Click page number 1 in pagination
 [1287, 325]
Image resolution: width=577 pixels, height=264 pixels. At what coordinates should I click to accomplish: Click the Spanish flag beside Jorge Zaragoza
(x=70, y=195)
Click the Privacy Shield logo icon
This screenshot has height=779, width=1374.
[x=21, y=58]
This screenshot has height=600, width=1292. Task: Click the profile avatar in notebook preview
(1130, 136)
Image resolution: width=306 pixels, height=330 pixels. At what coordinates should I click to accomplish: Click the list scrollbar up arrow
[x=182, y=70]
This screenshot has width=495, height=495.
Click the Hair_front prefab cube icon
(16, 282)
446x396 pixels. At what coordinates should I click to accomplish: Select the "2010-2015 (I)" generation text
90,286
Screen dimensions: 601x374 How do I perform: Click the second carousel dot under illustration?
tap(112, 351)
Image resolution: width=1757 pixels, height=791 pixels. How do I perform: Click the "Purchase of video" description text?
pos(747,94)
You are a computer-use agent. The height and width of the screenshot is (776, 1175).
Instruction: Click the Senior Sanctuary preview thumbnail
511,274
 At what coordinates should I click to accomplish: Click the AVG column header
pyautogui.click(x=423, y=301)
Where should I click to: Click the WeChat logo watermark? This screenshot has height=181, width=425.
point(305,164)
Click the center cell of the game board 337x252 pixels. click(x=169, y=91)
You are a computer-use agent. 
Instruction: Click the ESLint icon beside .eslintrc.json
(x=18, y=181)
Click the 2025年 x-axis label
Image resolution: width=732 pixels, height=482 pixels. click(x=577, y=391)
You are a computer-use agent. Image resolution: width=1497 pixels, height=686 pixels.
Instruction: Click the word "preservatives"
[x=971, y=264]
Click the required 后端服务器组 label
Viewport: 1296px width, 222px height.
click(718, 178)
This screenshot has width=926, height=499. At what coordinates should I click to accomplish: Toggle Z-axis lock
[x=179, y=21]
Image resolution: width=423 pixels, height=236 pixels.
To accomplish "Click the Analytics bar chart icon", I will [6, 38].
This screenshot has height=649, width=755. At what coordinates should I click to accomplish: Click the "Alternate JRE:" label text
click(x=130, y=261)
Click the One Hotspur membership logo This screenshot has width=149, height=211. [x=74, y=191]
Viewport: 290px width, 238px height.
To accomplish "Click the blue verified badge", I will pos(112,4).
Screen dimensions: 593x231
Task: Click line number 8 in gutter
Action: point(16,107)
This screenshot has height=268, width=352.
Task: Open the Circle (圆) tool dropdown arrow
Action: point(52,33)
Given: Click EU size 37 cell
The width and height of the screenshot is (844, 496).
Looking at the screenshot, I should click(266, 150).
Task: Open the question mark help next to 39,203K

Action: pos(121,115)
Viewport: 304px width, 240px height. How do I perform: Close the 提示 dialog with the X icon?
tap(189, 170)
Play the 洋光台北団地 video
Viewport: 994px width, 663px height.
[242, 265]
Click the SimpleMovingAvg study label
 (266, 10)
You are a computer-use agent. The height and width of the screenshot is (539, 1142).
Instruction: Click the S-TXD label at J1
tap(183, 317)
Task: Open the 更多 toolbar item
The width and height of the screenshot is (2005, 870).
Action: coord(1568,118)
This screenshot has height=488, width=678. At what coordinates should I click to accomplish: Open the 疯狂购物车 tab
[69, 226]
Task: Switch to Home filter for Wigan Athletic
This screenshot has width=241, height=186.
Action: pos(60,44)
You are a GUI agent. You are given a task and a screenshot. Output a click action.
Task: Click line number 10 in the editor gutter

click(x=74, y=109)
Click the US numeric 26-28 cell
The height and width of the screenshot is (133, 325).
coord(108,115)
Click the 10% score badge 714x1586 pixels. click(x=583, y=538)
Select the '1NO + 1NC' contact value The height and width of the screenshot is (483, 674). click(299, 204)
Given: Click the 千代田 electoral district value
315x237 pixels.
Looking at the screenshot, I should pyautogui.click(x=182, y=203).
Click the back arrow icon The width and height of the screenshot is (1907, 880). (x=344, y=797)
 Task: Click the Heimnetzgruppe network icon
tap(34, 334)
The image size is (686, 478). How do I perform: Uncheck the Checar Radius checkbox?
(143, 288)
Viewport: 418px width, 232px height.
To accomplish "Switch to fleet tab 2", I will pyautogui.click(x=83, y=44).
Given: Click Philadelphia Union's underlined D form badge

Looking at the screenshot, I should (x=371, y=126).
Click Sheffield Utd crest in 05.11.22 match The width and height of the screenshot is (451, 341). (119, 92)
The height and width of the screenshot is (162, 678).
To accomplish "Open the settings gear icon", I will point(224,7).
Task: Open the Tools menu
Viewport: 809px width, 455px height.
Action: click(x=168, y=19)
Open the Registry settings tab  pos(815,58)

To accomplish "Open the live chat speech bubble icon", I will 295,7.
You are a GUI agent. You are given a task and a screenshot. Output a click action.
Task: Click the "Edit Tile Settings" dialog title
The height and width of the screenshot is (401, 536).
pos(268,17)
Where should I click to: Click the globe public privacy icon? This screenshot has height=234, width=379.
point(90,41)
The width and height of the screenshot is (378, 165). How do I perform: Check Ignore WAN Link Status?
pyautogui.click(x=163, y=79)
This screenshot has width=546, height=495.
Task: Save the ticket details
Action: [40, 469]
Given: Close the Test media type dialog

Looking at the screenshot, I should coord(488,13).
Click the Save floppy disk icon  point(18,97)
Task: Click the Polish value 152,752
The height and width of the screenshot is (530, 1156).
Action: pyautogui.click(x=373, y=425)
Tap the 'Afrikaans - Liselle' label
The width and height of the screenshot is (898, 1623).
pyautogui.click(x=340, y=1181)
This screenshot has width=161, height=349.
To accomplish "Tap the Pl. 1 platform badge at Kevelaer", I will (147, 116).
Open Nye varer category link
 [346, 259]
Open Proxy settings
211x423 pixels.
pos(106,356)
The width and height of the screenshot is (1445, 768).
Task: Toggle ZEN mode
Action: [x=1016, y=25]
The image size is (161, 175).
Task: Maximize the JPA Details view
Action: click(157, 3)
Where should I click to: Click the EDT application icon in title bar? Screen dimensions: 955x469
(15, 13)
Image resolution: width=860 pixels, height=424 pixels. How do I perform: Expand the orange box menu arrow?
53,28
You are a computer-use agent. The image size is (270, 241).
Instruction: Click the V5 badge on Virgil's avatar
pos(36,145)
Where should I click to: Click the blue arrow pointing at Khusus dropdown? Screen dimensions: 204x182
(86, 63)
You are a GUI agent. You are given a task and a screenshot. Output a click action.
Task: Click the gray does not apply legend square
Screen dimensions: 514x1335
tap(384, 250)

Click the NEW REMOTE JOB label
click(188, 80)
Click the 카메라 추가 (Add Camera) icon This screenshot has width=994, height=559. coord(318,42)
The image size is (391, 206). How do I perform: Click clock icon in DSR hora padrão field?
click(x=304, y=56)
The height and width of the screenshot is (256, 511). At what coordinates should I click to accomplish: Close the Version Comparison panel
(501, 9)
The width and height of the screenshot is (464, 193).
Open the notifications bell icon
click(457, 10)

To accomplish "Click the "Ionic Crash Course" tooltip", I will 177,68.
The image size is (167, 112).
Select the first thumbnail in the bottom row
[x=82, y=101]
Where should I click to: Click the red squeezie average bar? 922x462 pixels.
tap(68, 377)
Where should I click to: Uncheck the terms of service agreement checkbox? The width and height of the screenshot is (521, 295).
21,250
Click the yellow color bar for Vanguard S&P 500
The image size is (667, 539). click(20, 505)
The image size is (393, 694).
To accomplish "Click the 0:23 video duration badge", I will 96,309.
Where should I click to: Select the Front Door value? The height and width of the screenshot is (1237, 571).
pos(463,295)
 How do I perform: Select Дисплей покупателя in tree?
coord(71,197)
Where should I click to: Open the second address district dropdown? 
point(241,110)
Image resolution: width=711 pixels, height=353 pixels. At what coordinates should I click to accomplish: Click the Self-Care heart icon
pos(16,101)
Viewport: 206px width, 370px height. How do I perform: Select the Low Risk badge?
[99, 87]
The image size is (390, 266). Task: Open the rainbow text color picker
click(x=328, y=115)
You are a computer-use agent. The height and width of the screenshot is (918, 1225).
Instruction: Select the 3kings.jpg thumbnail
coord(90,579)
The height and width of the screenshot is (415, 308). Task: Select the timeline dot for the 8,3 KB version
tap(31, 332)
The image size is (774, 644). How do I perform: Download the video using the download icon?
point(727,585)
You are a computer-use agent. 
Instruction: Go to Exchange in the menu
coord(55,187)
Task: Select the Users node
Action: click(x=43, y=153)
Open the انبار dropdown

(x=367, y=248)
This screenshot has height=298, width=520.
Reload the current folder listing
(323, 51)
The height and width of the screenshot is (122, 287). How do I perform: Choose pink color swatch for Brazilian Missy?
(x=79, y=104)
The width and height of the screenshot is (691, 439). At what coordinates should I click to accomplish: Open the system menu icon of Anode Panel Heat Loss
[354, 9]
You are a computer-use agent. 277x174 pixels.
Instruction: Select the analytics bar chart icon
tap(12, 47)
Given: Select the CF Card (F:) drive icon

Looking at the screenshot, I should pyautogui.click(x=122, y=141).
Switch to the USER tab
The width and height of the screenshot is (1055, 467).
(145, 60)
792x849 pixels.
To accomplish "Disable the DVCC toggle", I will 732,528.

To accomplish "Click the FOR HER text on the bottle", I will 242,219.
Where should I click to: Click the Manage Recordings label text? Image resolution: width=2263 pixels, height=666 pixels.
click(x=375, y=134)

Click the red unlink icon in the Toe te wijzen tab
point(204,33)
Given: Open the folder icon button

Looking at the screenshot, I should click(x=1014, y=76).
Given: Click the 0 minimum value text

**What this task involves:** For each line of the entries that contains the word "Switch", make a copy.

**Solution to this problem:**
Task: Switch to Home filter for Wigan Athletic
To accomplish "Switch to fleet tab 2", I will pyautogui.click(x=83, y=44).
Switch to the USER tab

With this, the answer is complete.